In my last video blog, I was talking about vegetarian protein sources. I did tell you that two of my favorites are lentils and chickpeas, and I’m obviously still holding onto that. I always make sure to have quite a few boxes stacked up in my kitchen’s cupboard, and use them a lot. They’re easy to prepare, offer a lot of opportunities for making a wide range of meals, cheap to buy, very nutritionous and SO tasty! Today, I’ll share with you some ways to use them for meals, for inspiration, ideas and nutritional information. Hope you enjoy your lentils and chickpeas!

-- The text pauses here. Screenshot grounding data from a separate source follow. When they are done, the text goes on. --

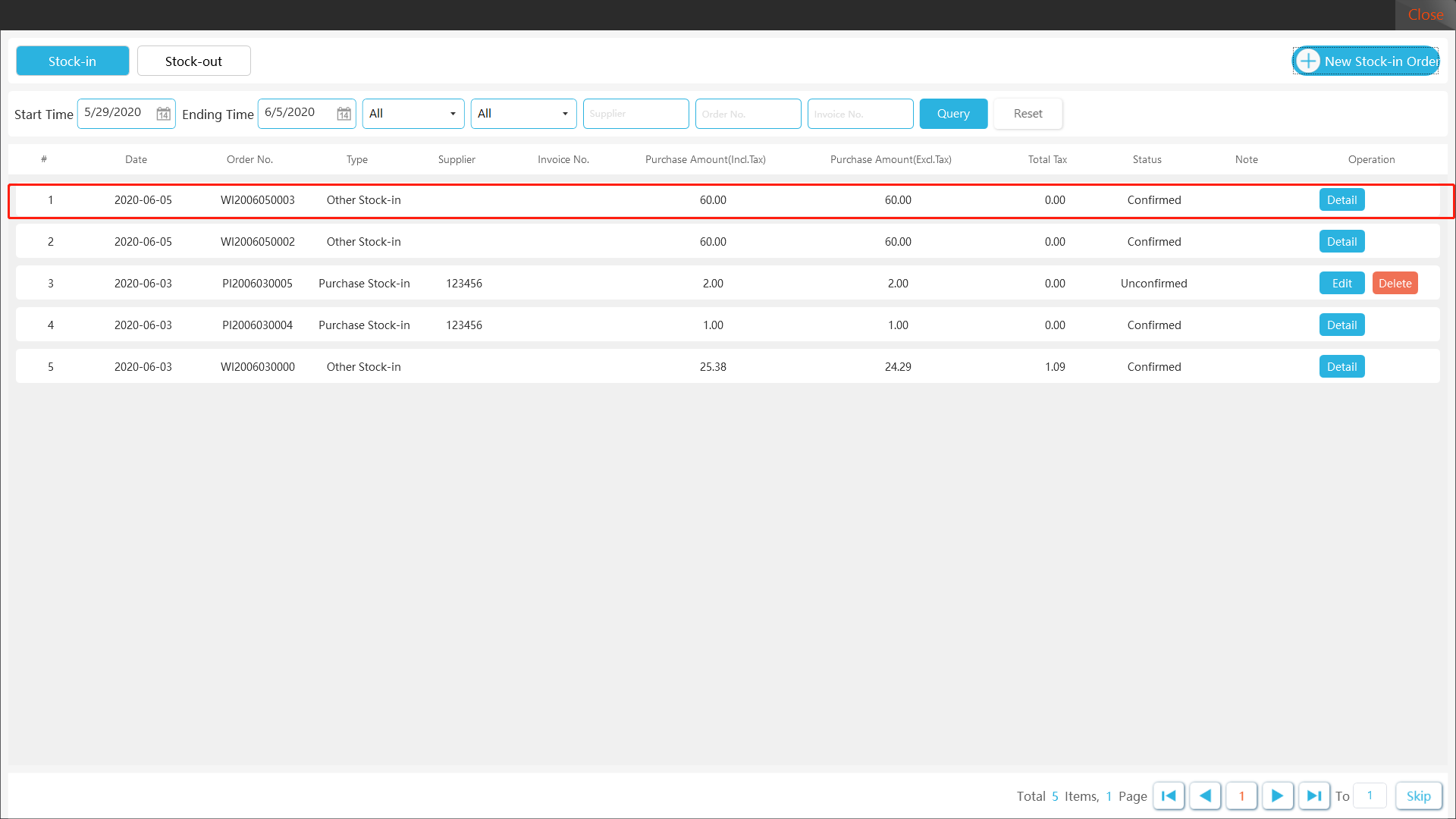The image size is (1456, 819).
Task: Open the Start Time calendar picker icon
Action: pos(163,114)
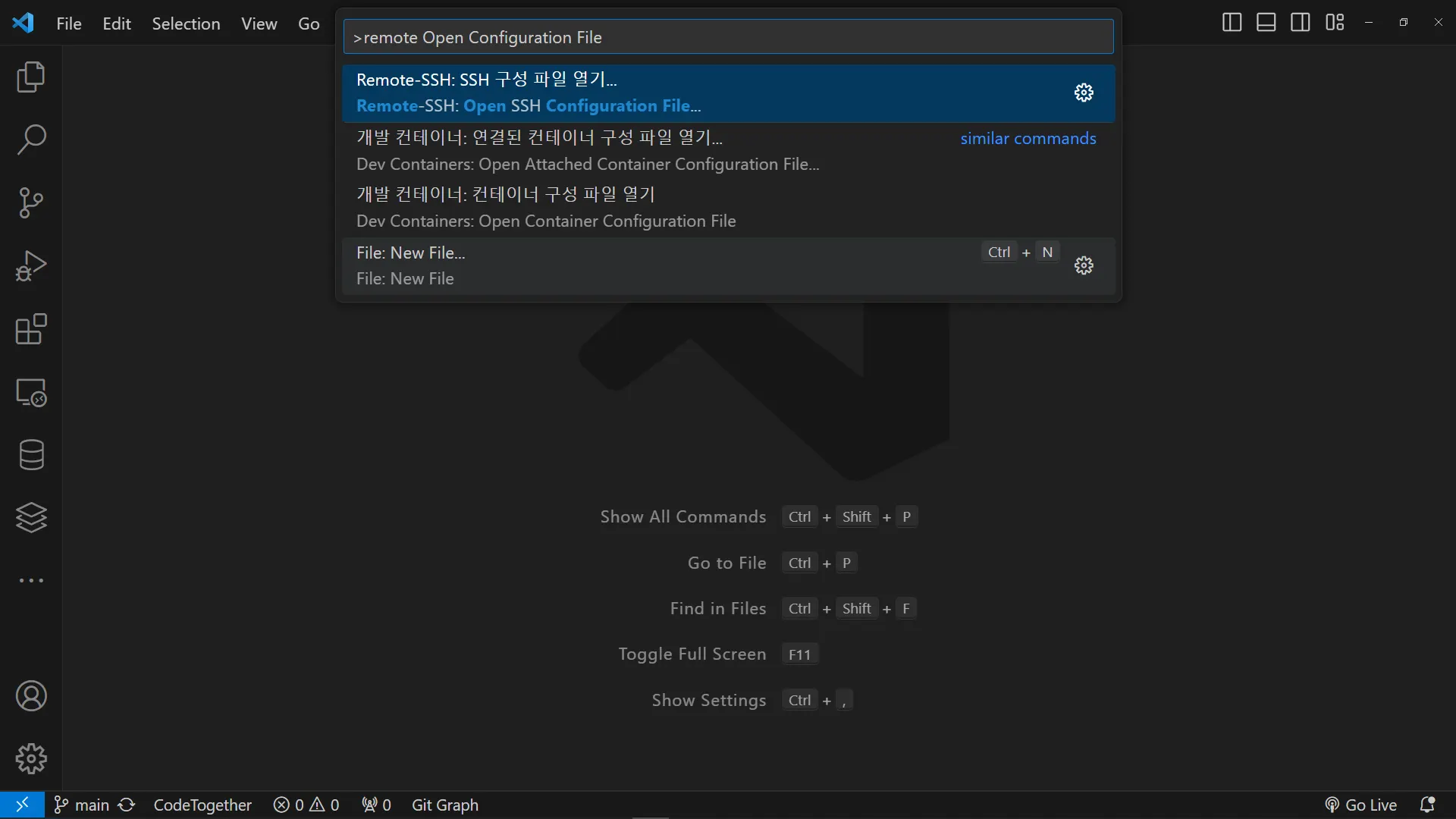This screenshot has width=1456, height=819.
Task: Toggle the bottom panel layout button
Action: [1266, 23]
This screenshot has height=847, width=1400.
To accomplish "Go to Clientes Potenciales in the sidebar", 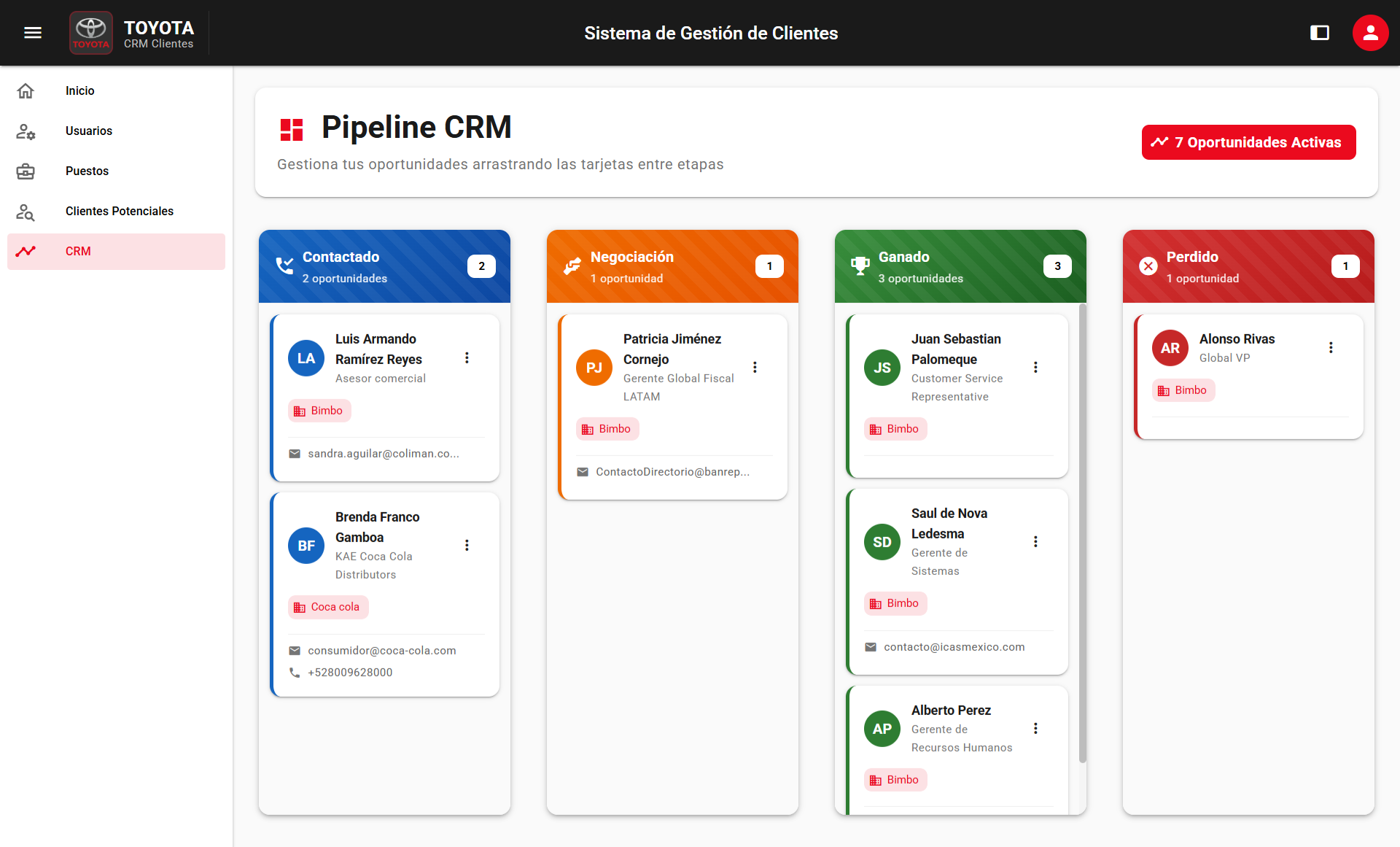I will 119,211.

For all the recipes; For one portion, I use a box (175g) of chickpeas/lentils (I use a brand called Go Green). Vegetables are added in an amount you’d like, as well as additional spices.
Breakfast with chickpeas and nuts:
This is one of the breakfasts that I vary my mornings with. I usually use chickpeas, though lentils are just as fine to use. Simply wash the chickpeas, chop up some raw vegetables and add a handful of all-natural, un-salted nuts. I have a bag of self-prepared nut mix that I use for such meals, which is very handy so that I can put into the mix the nuts I like best and stack up on them so I don’t have to buy nuts ALL the time. Chickpeas and lentils contain both protein and carbohydrate, which means I serve them as an all-in-one, like with any meal based on them. The nuts provide additional protein and healthy fat, balancing the meal. Vegetables are always a must-have! All parts of the meal contain great amounts of fiber.
Quick lunch/dinner with lentils and cottage cheese:
This is probably one of the easiest, yet most clean dinners you can make. I use maximum 5 minutes making it, meaning it’s great for busy days, as well as it’s great as “take away” because it’s easy to put in a box and eat on the go. Simply wash your lentils, chop your vegetables and plop some cottage cheese at the top! This is a protein rich, low-fat and fiber rich meal (I recommend using low-fat cottage cheese. It both tastes better and has better nutritional values than the regular one).
Fried mix of chickpeas, vegetables and mushroom:
Wash the chickpeas, chop some vegetables you like (onion, paprika, squash, carrot etc.) and chop some mushroom. Fry everything at medium-high heat in a frying pan for 5-10 minutes, and make sure you stir often. I recommend frying in a tablespoon of oil, and add the spices you’d like. I use spices like pepper, dried herbs and chopped chili. This tastes amazing, and is a great alternative when you want to make a quick and healthy warm meal!